In 1977, Wisconsin was the first state to pass a law allowing formation of LLCs. More states followed suit, adopting their own legislation for the formation of LLCs. In 1994, the National Conference of Commissioners on Uniform State Laws adopted a uniform limited liability act. Following this, many states altered their LLC laws in order bring them into line with this act. Arizona enacted its AULLCA in 1997 in order to bring its own LLC laws into line with the uniform code.
According to the AULLCA, in order to form an LLC in Arizona, members must file a signed articles of organization document with the Arizona Corporations Commission. This document includes the name and address of the company and its registered agent; the latest date when the company must dissolve, if not a perpetual company; a statement as to how the LLC will be managed; and the name and address of the managers and members. An operating agreement is a contract between LLC members which governs the operation of the company.
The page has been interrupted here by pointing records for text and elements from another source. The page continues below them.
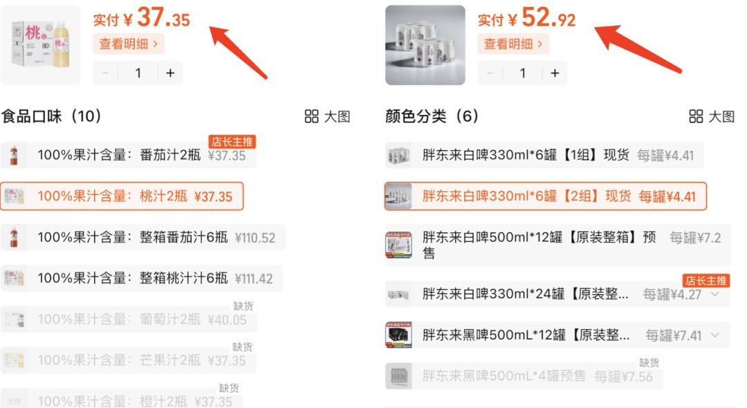The height and width of the screenshot is (408, 747).
Task: Switch flavor list to 大图 grid view
Action: click(x=327, y=116)
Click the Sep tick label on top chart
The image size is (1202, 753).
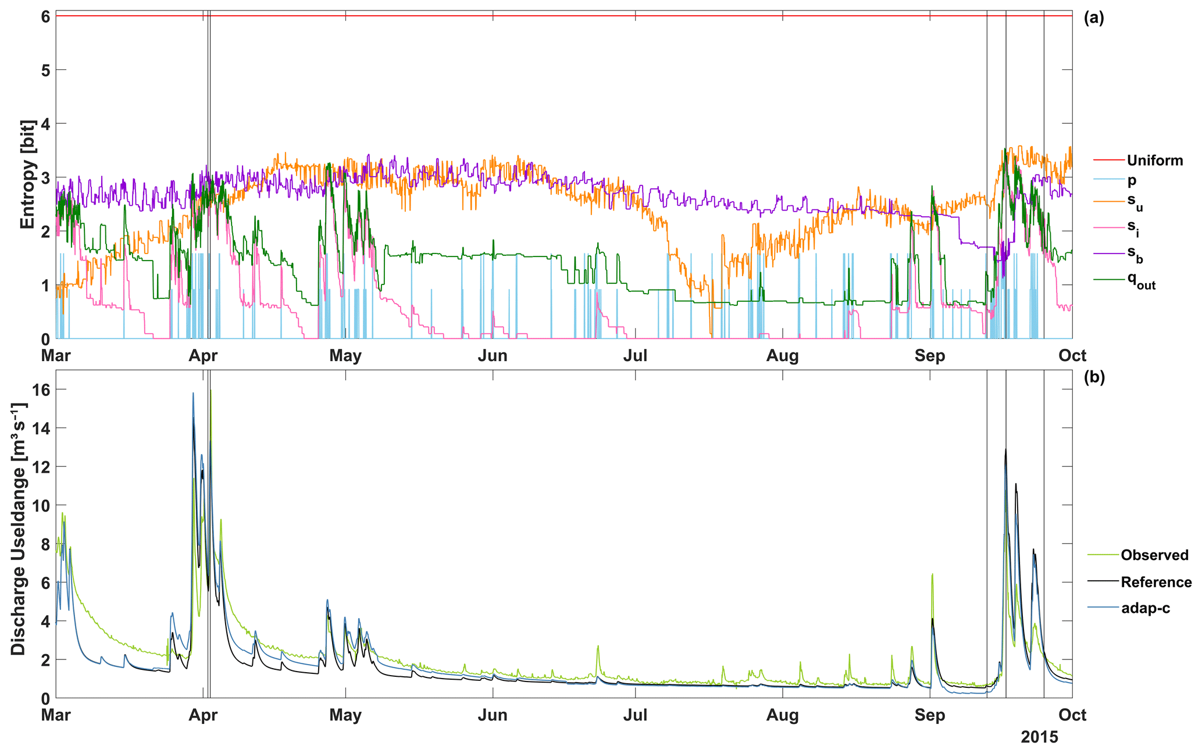(930, 355)
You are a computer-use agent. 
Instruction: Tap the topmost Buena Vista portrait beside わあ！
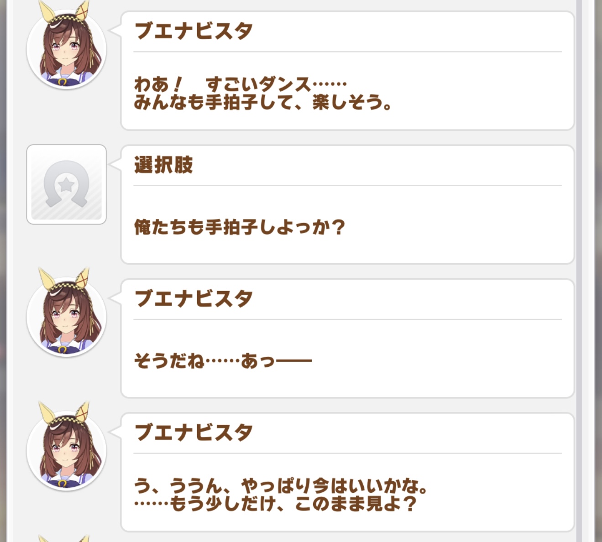pos(67,49)
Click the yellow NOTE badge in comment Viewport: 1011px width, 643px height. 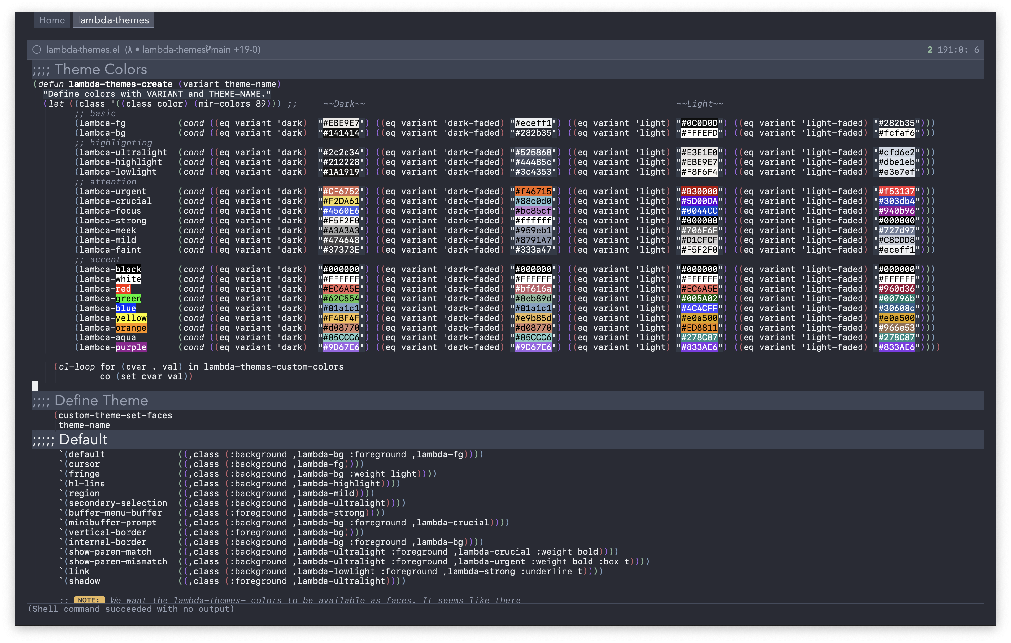[x=89, y=600]
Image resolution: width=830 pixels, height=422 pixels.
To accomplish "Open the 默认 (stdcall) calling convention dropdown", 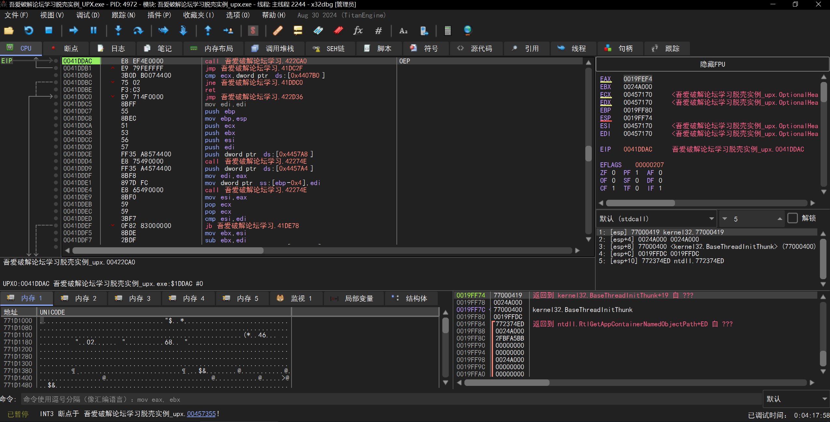I will pos(656,219).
A written operating agreement is not required in Arizona, but the procedures in an operating agreement can be used in place of many of the rules given in the AULLCA. Without a written operating agreement, the AULLCA governs many of the operations of the company by default.
The AULLCA requires all Arizona LLCs to keep copies of the names and addresses of all members, the articles of organization, and all tax returns and financial statements for the past three years. The copies must be kept at the company's main place of business. The law also allows any LLC member to inspect and copy the company records for any purpose related to the business.
The AULLCA states that a person may become a member of an LLC either by being listed as a member in the articles of organization, or by signing the operating agreement and being identified as a member in a written statement certified by all of the LLC's managers. New members may be added to the LLC either by whatever method is stipulated in the operating agreement or, if there is no operating agreement, by unanimous consent of all the members. Members may leave the LLC by sending written notice to the other members. If a member leaves the LLC in a way not stipulated in the operating agreement, the company may be able to claim damages.